Task statement
Examine the records below. Report how many of their lines contain the word "green", with no other content.

Data
[Start of Attachment]
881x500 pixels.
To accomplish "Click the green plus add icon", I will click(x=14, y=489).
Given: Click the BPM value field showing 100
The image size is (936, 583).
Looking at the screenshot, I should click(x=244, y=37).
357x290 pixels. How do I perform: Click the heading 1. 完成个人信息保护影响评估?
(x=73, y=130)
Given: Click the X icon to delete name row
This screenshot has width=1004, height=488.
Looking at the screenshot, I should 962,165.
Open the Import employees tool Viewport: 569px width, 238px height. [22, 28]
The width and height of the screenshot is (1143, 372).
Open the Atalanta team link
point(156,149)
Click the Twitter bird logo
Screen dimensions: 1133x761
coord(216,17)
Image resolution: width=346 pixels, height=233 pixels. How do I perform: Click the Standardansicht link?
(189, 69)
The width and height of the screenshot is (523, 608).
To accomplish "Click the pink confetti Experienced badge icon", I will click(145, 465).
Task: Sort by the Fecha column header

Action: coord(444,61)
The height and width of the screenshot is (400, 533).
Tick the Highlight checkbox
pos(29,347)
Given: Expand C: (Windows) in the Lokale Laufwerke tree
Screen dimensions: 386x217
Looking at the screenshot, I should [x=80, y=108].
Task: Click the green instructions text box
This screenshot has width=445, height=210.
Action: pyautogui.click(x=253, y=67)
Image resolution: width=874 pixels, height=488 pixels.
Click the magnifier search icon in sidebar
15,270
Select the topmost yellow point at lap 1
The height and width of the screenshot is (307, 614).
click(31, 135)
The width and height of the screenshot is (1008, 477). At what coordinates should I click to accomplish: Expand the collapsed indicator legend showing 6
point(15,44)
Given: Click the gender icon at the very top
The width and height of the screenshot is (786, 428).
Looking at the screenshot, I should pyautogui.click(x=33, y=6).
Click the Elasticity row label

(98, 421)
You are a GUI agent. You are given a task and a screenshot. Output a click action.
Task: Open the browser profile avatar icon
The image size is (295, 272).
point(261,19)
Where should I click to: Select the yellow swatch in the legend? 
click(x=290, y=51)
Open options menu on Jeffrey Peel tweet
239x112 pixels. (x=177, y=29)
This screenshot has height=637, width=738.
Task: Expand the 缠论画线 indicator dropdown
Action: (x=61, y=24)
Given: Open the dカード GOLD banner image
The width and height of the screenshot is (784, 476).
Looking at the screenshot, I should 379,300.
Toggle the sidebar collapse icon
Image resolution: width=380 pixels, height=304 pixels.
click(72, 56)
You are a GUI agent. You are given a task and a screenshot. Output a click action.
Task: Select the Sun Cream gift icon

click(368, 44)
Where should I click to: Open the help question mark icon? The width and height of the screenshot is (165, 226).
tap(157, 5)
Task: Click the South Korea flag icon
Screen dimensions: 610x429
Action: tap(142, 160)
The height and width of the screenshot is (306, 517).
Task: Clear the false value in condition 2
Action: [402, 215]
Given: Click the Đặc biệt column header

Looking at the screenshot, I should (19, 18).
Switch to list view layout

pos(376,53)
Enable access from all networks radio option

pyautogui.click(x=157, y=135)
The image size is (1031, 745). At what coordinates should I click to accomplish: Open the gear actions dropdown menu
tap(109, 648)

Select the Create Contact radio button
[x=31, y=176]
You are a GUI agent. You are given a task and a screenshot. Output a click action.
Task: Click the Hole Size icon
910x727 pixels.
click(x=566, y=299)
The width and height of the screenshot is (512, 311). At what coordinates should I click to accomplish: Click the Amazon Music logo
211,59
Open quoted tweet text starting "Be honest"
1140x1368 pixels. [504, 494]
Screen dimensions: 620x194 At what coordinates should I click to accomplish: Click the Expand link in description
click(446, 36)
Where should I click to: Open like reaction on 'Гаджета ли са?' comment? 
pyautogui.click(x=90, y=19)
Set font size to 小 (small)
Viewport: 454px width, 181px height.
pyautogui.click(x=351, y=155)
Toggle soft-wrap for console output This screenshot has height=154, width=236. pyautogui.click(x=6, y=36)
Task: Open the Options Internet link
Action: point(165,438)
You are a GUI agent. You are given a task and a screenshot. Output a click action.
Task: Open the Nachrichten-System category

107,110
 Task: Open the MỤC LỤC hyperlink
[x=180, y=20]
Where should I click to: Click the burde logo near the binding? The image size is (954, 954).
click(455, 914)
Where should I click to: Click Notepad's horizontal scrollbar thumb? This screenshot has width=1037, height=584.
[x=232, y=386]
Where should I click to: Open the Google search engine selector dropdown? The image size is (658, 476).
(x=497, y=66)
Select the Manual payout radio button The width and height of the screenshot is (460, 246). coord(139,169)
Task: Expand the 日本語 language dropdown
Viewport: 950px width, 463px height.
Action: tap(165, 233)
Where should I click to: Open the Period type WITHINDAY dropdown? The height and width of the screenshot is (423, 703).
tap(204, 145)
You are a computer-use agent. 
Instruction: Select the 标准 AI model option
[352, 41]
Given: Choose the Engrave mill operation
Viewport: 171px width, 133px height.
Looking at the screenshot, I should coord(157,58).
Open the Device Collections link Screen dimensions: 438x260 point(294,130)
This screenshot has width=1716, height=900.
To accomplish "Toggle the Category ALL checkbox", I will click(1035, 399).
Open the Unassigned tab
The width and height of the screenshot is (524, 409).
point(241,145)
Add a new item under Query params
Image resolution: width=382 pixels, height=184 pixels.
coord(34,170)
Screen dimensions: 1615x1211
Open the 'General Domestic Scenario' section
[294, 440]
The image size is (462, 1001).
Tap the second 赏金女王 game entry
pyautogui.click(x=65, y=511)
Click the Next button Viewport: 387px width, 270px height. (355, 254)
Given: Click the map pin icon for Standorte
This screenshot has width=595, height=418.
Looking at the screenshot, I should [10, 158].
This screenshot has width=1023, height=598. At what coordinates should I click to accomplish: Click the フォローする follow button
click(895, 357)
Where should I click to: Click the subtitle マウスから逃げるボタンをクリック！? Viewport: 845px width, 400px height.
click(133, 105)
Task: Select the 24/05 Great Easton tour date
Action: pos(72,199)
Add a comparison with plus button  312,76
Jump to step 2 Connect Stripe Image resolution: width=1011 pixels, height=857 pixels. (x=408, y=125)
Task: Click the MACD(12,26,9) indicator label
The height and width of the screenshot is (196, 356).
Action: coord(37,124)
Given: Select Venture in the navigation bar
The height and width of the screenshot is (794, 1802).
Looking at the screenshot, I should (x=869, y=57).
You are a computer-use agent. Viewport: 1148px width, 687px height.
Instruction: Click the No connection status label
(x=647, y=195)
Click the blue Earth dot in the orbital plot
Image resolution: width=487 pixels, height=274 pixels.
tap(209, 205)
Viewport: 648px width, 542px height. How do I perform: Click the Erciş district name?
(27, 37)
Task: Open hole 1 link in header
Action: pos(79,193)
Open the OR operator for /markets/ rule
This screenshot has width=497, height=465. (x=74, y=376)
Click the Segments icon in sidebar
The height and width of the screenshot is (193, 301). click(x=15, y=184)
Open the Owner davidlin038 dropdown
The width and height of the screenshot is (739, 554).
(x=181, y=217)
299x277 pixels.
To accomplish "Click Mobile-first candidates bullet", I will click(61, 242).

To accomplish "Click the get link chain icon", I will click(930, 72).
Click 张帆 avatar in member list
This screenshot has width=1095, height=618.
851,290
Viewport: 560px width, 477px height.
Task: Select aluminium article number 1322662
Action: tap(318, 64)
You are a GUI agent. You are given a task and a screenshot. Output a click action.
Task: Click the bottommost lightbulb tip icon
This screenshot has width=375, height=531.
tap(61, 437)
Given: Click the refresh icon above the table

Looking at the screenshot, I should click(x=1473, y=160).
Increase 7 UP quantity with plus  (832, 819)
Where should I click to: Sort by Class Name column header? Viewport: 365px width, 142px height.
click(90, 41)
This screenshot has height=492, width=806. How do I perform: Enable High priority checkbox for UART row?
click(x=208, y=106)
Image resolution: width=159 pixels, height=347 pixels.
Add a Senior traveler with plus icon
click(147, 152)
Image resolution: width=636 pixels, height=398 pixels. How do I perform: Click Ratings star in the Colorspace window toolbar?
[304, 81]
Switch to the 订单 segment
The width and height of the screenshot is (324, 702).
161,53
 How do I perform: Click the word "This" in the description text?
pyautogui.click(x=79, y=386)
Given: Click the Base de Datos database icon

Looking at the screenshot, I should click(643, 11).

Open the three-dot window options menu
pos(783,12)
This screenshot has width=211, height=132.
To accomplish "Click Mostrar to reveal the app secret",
[End of Attachment]
Answer box
2